The records that follow must be repeated verbatim, every one of them.

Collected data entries
>>
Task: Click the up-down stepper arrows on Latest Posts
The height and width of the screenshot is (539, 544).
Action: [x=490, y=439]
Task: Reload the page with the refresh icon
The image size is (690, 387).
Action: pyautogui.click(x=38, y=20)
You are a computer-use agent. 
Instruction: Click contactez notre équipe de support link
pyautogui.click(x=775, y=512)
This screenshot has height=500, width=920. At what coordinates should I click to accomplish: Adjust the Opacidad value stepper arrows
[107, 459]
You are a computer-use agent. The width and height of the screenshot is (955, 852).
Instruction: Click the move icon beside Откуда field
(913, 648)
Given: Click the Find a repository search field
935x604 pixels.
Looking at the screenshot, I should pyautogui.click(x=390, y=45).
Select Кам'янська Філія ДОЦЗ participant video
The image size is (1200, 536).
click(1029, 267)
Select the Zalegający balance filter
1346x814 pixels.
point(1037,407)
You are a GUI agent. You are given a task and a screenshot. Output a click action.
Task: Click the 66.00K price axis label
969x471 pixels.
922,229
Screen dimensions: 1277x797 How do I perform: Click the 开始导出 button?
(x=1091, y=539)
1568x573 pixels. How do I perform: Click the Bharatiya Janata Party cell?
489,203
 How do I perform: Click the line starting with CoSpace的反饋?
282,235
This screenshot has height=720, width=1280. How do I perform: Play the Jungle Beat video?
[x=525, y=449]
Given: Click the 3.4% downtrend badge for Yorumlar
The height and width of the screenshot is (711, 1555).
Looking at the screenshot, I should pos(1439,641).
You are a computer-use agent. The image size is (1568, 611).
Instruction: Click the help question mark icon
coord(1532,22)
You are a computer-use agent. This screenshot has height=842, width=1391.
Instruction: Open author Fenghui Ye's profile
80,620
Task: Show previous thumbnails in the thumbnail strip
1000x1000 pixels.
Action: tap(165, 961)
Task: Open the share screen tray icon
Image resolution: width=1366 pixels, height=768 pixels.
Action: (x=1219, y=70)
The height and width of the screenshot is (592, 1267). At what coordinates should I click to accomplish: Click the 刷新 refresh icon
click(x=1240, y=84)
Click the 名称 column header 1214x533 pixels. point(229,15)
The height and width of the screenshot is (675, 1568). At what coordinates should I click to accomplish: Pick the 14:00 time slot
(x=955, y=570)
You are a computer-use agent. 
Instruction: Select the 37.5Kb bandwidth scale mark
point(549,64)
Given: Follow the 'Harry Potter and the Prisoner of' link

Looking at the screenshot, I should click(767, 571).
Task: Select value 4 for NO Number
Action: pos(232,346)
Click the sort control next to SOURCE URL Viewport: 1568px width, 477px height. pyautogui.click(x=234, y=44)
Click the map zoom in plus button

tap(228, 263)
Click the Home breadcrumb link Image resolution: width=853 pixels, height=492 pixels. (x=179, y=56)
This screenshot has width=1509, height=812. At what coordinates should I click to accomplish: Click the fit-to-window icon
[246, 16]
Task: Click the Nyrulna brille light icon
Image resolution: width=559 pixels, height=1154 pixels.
<<
▶ _Written solution_:
Task: Click the up-down stepper arrows on Latest Posts
The height and width of the screenshot is (539, 544).
Action: [x=490, y=439]
Task: Reload the page with the refresh icon
The image size is (690, 387).
Action: pyautogui.click(x=38, y=20)
You are a computer-use agent. 
Instruction: Click contactez notre équipe de support link
pyautogui.click(x=775, y=512)
This screenshot has height=500, width=920. At what coordinates should I click to accomplish: Adjust the Opacidad value stepper arrows
[107, 459]
You are a computer-use agent. The width and height of the screenshot is (955, 852).
Instruction: Click the move icon beside Откуда field
(913, 648)
Given: Click the Find a repository search field
935x604 pixels.
Looking at the screenshot, I should pyautogui.click(x=390, y=45).
Select Кам'янська Філія ДОЦЗ participant video
The image size is (1200, 536).
click(1029, 267)
Select the Zalegający balance filter
1346x814 pixels.
point(1037,407)
You are a GUI agent. You are given a task and a screenshot. Output a click action.
Task: Click the 66.00K price axis label
969x471 pixels.
922,229
Screen dimensions: 1277x797 How do I perform: Click the 开始导出 button?
(x=1091, y=539)
1568x573 pixels. How do I perform: Click the Bharatiya Janata Party cell?
489,203
 How do I perform: Click the line starting with CoSpace的反饋?
282,235
This screenshot has height=720, width=1280. How do I perform: Play the Jungle Beat video?
[x=525, y=449]
Given: Click the 3.4% downtrend badge for Yorumlar
The height and width of the screenshot is (711, 1555).
Looking at the screenshot, I should pos(1439,641).
You are a computer-use agent. The image size is (1568, 611).
Instruction: Click the help question mark icon
coord(1532,22)
You are a computer-use agent. This screenshot has height=842, width=1391.
Instruction: Open author Fenghui Ye's profile
80,620
Task: Show previous thumbnails in the thumbnail strip
1000x1000 pixels.
Action: tap(165, 961)
Task: Open the share screen tray icon
Image resolution: width=1366 pixels, height=768 pixels.
Action: (x=1219, y=70)
The height and width of the screenshot is (592, 1267). At what coordinates should I click to accomplish: Click the 刷新 refresh icon
click(x=1240, y=84)
Click the 名称 column header 1214x533 pixels. point(229,15)
The height and width of the screenshot is (675, 1568). At what coordinates should I click to accomplish: Pick the 14:00 time slot
(x=955, y=570)
You are a computer-use agent. 
Instruction: Select the 37.5Kb bandwidth scale mark
point(549,64)
Given: Follow the 'Harry Potter and the Prisoner of' link

Looking at the screenshot, I should click(767, 571).
Task: Select value 4 for NO Number
Action: pos(232,346)
Click the sort control next to SOURCE URL Viewport: 1568px width, 477px height. pyautogui.click(x=234, y=44)
Click the map zoom in plus button

tap(228, 263)
Click the Home breadcrumb link Image resolution: width=853 pixels, height=492 pixels. (x=179, y=56)
This screenshot has width=1509, height=812. At what coordinates should I click to accomplish: Click the fit-to-window icon
[246, 16]
Task: Click the Nyrulna brille light icon
Image resolution: width=559 pixels, height=1154 pixels.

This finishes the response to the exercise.